:: RECORDS FOR PROCESSING ::

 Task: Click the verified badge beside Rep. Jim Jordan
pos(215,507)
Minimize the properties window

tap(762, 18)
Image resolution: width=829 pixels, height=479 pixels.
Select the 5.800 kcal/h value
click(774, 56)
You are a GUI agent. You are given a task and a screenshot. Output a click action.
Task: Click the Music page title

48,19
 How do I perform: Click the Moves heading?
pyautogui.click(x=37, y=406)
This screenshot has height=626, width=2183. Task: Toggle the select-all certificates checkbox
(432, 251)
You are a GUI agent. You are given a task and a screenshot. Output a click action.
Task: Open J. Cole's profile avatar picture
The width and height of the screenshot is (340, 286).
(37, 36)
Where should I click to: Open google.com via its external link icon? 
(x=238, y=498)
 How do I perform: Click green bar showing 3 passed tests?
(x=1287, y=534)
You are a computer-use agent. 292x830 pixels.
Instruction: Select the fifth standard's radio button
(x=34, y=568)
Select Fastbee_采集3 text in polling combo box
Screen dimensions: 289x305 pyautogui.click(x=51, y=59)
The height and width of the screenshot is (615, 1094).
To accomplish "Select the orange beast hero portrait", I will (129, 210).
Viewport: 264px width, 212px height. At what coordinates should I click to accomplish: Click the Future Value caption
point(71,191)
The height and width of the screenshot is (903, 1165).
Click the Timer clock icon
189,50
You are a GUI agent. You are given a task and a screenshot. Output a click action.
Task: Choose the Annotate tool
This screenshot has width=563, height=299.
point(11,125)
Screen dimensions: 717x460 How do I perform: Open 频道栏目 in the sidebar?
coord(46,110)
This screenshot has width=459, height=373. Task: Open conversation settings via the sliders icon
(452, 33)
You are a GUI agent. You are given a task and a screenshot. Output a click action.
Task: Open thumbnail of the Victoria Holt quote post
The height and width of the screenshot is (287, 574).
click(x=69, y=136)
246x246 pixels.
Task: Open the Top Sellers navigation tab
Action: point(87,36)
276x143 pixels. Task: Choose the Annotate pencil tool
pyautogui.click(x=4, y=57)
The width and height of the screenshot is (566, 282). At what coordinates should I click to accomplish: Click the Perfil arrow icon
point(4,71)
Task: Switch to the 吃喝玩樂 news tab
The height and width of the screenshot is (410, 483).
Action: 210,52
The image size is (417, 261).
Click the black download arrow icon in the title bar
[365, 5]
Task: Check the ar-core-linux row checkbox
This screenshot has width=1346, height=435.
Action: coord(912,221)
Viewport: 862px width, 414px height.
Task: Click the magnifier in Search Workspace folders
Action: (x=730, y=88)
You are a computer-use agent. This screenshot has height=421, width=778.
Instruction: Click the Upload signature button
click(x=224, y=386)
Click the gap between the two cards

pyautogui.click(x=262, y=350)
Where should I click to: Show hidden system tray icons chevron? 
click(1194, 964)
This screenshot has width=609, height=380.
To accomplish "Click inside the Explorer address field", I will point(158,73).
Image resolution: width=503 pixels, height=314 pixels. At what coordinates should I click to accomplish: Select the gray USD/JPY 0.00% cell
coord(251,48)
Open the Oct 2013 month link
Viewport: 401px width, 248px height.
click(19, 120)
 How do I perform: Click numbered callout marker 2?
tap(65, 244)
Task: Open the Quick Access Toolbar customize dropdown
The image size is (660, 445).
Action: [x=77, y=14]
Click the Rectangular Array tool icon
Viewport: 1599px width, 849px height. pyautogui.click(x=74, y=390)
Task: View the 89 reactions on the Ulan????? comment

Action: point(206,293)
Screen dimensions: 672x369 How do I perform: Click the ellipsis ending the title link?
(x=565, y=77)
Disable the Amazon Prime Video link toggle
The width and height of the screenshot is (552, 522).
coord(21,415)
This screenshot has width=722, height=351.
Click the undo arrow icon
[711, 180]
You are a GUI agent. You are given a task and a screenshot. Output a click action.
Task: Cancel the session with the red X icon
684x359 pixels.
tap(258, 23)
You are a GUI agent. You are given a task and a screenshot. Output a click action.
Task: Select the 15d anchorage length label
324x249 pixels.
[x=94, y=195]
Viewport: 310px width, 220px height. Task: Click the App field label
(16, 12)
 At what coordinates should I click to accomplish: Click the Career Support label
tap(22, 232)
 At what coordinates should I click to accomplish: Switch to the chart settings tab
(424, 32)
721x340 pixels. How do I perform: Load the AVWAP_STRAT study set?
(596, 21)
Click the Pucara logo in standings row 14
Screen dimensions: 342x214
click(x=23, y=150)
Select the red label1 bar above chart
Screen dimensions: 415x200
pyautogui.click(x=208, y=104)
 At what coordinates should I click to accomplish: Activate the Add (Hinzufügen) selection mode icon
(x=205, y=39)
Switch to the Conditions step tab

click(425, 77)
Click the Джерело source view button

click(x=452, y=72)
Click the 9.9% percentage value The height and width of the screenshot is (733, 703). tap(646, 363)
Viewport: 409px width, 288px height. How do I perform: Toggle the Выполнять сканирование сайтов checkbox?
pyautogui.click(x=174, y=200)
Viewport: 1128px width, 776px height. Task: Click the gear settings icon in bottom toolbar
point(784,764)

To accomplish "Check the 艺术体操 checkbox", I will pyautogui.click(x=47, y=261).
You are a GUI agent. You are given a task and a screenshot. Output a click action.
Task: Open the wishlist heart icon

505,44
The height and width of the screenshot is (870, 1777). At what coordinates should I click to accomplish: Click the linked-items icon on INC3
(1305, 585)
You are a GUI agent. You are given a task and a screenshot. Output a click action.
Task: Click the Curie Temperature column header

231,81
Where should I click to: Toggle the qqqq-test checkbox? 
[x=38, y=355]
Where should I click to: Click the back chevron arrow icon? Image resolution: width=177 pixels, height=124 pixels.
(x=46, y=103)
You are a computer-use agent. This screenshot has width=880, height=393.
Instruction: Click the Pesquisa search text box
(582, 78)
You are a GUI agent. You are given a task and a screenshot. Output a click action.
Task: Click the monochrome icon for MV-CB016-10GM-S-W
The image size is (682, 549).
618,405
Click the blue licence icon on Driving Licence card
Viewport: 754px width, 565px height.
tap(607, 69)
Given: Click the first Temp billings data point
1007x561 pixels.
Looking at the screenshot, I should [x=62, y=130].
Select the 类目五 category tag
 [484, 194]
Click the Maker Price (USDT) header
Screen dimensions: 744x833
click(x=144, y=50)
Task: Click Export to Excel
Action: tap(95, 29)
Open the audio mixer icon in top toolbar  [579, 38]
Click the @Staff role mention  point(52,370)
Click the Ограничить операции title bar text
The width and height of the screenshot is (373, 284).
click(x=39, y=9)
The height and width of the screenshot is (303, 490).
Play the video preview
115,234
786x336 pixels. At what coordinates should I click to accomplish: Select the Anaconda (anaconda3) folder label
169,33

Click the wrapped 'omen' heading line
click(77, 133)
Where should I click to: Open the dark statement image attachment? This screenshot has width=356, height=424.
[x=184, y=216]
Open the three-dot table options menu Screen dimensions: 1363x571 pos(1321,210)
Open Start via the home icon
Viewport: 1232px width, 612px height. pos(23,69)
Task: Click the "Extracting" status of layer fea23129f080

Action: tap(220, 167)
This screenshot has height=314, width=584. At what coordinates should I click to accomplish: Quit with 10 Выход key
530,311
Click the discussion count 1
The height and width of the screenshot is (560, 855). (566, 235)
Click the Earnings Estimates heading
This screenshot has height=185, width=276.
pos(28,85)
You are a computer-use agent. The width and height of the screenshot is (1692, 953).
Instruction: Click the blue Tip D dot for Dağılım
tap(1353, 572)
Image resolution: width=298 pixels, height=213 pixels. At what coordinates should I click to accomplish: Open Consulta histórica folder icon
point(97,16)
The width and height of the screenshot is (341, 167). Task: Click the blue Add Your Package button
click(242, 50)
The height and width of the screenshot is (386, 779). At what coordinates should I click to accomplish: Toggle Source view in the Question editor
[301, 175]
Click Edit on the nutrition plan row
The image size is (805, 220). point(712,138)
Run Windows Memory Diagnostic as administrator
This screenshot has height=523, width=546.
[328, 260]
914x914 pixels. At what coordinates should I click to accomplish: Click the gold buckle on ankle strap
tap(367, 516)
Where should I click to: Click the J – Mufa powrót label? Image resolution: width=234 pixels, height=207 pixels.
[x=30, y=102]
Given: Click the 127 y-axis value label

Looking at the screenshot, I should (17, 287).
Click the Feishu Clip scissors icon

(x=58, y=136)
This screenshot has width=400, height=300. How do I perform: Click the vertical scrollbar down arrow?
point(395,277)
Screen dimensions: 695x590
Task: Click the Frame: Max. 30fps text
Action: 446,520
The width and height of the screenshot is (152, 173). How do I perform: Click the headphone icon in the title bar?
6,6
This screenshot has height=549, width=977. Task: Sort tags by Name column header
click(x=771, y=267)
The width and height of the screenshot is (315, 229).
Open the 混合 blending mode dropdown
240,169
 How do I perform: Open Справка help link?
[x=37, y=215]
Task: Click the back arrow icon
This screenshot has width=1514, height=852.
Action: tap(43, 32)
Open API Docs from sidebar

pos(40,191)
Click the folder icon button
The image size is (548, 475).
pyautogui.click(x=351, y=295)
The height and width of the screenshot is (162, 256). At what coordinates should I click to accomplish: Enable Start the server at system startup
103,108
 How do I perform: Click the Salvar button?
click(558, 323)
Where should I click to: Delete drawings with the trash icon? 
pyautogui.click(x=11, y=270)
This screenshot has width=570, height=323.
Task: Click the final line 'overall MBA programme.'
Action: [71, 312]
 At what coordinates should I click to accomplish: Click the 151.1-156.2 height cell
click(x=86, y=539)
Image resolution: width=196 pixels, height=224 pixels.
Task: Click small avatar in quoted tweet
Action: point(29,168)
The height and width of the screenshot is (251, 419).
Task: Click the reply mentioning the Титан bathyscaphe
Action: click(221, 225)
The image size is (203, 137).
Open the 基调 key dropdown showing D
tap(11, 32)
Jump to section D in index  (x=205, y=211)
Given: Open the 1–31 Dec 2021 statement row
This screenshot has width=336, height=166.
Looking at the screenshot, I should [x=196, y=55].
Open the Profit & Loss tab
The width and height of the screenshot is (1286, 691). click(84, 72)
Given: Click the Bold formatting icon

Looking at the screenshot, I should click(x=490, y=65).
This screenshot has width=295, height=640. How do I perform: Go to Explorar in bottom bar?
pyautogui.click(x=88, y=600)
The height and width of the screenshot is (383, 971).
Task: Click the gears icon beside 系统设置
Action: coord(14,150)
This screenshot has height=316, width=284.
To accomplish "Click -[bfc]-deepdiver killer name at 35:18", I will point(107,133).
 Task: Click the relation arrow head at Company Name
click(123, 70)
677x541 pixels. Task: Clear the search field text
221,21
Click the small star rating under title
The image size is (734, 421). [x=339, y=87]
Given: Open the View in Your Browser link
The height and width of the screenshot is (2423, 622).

:::

PROBLEM DETAILS
Among the lines above, return those that hold the word "will".

ANSWER
To accomplish "Select the orange beast hero portrait", I will (129, 210).
To accomplish "Click inside the Explorer address field", I will point(158,73).
To accomplish "Check the 艺术体操 checkbox", I will pyautogui.click(x=47, y=261).
To accomplish "Click -[bfc]-deepdiver killer name at 35:18", I will point(107,133).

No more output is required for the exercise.